The shadow appears in Harry’s dream as a bad or fearsome figure who threatens or betrays him. It is dark, wild, troubling, and perhaps disturbingly fascinating. Encounters with it reveal some of his deeper thoughts and fears. With the building up of the connection between Harry and Voldemort, the objective of this paper is to understand how the shadow archetype in Harry Potter’s dreams formed his individuation as a hero. Because “this shadow frequently appears in the phenomenology of dreams as a well-defined figure, … he (Dark Lord as a shadow) were hiding meaningful contents under an unprepossessing exterior”. In other words, the shadow in a dream has been represented as a human being who carries useful content and valuable guidance. Things, moreover, which revealed in dreams are not singing that display one specific idea, but rather fluid images.
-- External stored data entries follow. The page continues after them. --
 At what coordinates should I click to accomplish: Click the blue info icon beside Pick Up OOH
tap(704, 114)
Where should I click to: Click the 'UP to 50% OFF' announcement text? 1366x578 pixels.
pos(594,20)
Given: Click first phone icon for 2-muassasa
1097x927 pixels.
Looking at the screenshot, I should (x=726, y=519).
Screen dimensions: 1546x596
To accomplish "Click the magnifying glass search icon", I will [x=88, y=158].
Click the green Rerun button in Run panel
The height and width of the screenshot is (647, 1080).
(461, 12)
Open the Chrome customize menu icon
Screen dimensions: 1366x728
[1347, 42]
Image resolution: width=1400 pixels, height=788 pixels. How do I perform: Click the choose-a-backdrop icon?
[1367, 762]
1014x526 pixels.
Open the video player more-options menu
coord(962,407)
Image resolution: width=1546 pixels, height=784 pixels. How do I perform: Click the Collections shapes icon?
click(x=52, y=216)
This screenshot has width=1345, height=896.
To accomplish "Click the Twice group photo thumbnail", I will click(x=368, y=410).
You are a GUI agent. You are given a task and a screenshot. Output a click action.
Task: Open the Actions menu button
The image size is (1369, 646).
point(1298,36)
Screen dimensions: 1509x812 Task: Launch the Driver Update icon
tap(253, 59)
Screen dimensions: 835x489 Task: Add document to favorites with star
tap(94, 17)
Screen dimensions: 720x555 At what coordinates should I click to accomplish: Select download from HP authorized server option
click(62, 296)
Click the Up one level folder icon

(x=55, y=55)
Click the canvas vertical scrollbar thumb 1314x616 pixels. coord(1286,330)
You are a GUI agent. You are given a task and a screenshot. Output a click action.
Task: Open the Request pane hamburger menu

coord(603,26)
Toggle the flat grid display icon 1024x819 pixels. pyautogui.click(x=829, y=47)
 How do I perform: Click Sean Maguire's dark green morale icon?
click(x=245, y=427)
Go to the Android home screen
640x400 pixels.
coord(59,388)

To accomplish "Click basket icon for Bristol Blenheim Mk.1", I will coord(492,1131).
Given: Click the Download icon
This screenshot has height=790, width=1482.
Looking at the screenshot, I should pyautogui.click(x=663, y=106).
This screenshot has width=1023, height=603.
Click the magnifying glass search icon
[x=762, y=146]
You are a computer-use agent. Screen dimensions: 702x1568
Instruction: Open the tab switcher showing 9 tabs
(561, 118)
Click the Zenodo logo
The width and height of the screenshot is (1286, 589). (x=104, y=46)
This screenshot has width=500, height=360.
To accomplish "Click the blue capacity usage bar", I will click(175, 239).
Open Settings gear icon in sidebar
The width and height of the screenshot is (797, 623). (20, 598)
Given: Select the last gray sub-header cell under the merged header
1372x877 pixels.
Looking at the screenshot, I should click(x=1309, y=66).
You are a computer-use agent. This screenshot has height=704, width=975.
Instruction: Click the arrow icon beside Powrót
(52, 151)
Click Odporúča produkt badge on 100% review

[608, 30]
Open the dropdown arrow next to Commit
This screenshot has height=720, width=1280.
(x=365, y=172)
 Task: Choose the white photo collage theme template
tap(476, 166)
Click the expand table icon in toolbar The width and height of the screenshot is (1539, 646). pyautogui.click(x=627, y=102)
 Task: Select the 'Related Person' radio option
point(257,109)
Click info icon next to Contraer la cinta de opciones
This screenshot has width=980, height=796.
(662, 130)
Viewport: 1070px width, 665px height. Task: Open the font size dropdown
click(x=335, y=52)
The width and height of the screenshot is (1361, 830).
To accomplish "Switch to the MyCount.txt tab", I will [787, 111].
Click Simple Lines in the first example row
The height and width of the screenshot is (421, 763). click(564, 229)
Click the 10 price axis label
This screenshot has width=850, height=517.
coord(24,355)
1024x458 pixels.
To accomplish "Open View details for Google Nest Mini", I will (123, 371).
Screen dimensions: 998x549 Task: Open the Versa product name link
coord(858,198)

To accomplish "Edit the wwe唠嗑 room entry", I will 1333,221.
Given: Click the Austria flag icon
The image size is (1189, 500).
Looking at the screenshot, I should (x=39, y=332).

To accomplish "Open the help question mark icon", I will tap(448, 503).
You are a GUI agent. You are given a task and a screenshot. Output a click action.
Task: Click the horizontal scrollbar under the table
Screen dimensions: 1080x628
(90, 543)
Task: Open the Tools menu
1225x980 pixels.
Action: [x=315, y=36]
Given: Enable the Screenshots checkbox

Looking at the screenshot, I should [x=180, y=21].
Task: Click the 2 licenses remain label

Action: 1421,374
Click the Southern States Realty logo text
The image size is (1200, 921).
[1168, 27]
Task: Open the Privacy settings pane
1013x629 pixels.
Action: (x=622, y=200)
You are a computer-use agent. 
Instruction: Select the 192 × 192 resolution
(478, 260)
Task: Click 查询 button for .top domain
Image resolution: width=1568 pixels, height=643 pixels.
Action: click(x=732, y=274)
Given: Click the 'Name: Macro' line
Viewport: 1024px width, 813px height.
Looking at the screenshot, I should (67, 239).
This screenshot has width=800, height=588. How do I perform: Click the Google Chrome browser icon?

So, dreams may reveal truths, illusions, fantasies, memories, plans, irrational experiences or even prophetic. The dream’s basic function is to confront Harry with his shadow to fulfill his destiny, to go toward the ultimate good. In the book, The Undiscovered Self, Jung asserts that self-knowledge is recognized by “connecting individuals with their dreams and symbols that spontaneously emerged from within”. Harry uses the dreams and their symbols as a torch to light his way, to solve mysteries, to trace his origin, and to find his other half. They also can shape his vision completely because “experience shows us that the sense of the 'I'—the ego-consciousness—” Modern Man in Search of a Soul. The images in Harry’s dreams are based on his own individual experiences. If he takes time to learn about these symbols and images and identify them in his own dreams, he has the possibility of increasing his awareness of his inner self, to realize at the end that Lord Voldemort is his dark shadow.